**TASK INSTRUCTIONS:** Collect each line of the entries that holds the string "with".

**Pixel coordinate grounding data:**
══════
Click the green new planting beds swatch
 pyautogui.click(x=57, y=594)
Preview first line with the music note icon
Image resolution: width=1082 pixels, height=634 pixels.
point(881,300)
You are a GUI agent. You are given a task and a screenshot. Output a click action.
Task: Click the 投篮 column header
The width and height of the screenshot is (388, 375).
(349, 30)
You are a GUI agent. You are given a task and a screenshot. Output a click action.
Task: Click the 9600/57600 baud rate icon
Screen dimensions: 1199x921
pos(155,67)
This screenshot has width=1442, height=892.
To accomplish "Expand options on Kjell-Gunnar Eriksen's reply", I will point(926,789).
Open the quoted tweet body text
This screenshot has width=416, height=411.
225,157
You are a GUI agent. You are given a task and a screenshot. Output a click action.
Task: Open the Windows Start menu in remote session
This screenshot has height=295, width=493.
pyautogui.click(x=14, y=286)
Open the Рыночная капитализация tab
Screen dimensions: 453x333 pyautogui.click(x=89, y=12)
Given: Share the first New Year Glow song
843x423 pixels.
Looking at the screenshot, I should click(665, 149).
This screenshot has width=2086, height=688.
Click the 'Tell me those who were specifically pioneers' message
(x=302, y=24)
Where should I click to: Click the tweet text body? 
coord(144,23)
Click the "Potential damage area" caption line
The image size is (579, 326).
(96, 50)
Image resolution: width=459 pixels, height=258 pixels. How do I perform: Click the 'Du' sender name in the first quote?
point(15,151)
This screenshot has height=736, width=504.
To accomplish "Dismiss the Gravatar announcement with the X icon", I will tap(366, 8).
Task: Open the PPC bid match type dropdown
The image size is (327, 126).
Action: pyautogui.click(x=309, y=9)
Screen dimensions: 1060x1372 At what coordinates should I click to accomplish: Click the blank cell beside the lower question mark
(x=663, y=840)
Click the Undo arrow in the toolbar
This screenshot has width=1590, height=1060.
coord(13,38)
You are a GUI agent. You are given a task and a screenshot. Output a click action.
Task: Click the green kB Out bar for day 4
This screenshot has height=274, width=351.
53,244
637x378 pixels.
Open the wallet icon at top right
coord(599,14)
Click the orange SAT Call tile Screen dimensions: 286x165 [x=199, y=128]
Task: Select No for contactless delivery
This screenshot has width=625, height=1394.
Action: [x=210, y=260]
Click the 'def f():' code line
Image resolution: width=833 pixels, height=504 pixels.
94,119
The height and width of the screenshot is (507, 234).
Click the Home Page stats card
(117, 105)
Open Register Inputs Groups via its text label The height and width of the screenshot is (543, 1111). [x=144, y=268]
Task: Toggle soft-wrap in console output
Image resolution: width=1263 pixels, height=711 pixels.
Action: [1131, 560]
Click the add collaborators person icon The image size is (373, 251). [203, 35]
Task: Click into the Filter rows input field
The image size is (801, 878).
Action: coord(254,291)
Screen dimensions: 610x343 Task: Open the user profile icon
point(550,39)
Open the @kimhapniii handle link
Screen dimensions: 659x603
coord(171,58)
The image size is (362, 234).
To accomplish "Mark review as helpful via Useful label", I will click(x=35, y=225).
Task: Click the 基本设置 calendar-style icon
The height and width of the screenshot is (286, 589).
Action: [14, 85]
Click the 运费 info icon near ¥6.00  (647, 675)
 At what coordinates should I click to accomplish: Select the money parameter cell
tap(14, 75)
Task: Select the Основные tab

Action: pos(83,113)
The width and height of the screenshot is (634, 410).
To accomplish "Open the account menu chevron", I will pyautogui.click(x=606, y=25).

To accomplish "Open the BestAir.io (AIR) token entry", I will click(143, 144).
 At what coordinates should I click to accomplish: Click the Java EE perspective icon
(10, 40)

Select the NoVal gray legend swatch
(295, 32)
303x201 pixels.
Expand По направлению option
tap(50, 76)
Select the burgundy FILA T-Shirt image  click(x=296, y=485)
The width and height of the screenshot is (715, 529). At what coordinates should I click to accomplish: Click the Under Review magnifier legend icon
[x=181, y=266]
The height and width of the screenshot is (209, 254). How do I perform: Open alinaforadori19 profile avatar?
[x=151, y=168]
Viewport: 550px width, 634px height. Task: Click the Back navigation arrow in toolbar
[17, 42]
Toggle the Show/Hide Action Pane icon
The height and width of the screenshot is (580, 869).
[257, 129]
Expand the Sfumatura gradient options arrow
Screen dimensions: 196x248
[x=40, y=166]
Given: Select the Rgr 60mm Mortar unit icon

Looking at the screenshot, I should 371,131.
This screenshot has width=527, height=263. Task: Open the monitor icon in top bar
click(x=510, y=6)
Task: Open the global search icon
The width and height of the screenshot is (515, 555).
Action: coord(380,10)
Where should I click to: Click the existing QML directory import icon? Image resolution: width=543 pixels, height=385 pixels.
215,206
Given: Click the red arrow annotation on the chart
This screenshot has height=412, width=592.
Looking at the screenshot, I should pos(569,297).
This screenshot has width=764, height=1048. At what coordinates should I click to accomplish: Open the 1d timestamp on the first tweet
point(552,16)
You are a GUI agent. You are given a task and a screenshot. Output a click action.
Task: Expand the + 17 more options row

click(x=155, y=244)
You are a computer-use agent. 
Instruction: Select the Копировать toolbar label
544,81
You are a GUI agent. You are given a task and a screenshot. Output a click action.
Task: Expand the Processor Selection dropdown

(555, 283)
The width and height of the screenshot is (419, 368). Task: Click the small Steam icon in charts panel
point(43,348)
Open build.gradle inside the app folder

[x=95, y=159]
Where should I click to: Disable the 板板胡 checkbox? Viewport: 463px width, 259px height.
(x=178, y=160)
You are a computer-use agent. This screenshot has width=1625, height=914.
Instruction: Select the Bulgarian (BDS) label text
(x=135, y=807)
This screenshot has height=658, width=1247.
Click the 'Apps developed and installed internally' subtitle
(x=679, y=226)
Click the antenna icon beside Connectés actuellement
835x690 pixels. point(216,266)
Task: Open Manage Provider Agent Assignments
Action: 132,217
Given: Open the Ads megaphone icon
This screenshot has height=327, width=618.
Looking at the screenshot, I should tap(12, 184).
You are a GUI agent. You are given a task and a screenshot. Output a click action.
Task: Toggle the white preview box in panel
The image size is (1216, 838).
══════
**TASK RESPONSE:**
Preview first line with the music note icon
To accomplish "Dismiss the Gravatar announcement with the X icon", I will tap(366, 8).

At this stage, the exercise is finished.